Platforms which once facilitated community speech have become vassals of propaganda for paranoid political parties who now seek to silence criticism of those policies. Government is giddy at the thought of Misinformation and Disinformation laws where its ministers define truth to suit themselves. Even notions of harm have been re-drafted to mean anything that hurts political and corporate agendas.

When people went to social media to talk about actual harms occurring during Covid, those same governments leant on Silicon Valley to erase their complaints. Forgive us if we have a rather low trust threshold when it comes to safety regulation.

Apparently there have been 400 calls for help and 20,000 requests for information on EV abuse. It is a small number when compared to both the number of EVs on the road and other issues such as machete crime in Victoria where cars are stolen by home intruders, often in their early teens.

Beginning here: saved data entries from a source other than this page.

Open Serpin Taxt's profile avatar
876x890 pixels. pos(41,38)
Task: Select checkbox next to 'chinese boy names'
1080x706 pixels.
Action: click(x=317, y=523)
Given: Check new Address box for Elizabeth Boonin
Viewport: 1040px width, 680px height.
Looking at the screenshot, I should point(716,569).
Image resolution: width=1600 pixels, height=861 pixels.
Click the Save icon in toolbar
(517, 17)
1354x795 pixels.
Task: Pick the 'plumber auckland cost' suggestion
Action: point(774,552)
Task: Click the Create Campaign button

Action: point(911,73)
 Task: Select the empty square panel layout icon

Still, the EV market is set to grow (by force, if necessary), and this may be a signal to include their abuse in existing domestic violence legislation rather than seek further controls from the manufacturers.

We all understand the urge to ‘keep people safe’ but there is something inherently concerning about encouraging the government to get involved in the digital overrides of an electric vehicle.

Some of the worst digital policy started with the best of intentions, and I remain deeply suspicious.

Petrol and diesel cars have an inbuilt sense of freedom from the state.

A car that is monitored, tracked, controlled, and interfered with by third parties is just … creepy.

It wouldn’t matter if EVs were a choice undertaken freely but, as we have been reminded, the government is all-but mandating the transition to EVs through a series of incentives and industry demands. The only reason we aren’t hearing the Climate Change and Energy Minister, Chris Bowen, bang on about it is because the production cost has skyrocketed thanks to scarcity problems created by competition with solar panels, wind turbines, and batteries. Europe had to push their EV transition off into the distance, and so have we.

Well, sort of.

In the absence of high-quality European and American EVs, the Australian government has inadvertently encouraged the influx of Chinese alternatives through carbon credit schemes and other Net Zero policies.

And so future consumers are looking at a transport fleet made by our most dangerous geopolitical competitor.

In summary, regulating EVs feels like another case of ‘some predators exist therefore the whole customer base must be punished’. It is the same template used to dismantle online privacy (which kept people safe) and usher in an era of Digital ID, biometric data use, and excessive censorial behaviour in relation to political conversation and news items.

If we are going to see an eSafety crackdown, why not start by solving an older mystery about which companies are selling our phone numbers, addresses, and emails to third party retailers… Or bringing more online scammers to justice and tightening up the laws on banks to ensure they are liable for the losses and not the hoodwinked pensions.

How many companies have sold or bought illegal lists of user data?

How many tech companies have forced people to agree to updated terms and conditions that sacrifice private data for functionality of essential services?

Why is it that the technological harms that impact so many (and for so long) are left on a dusty shelf somewhere in government?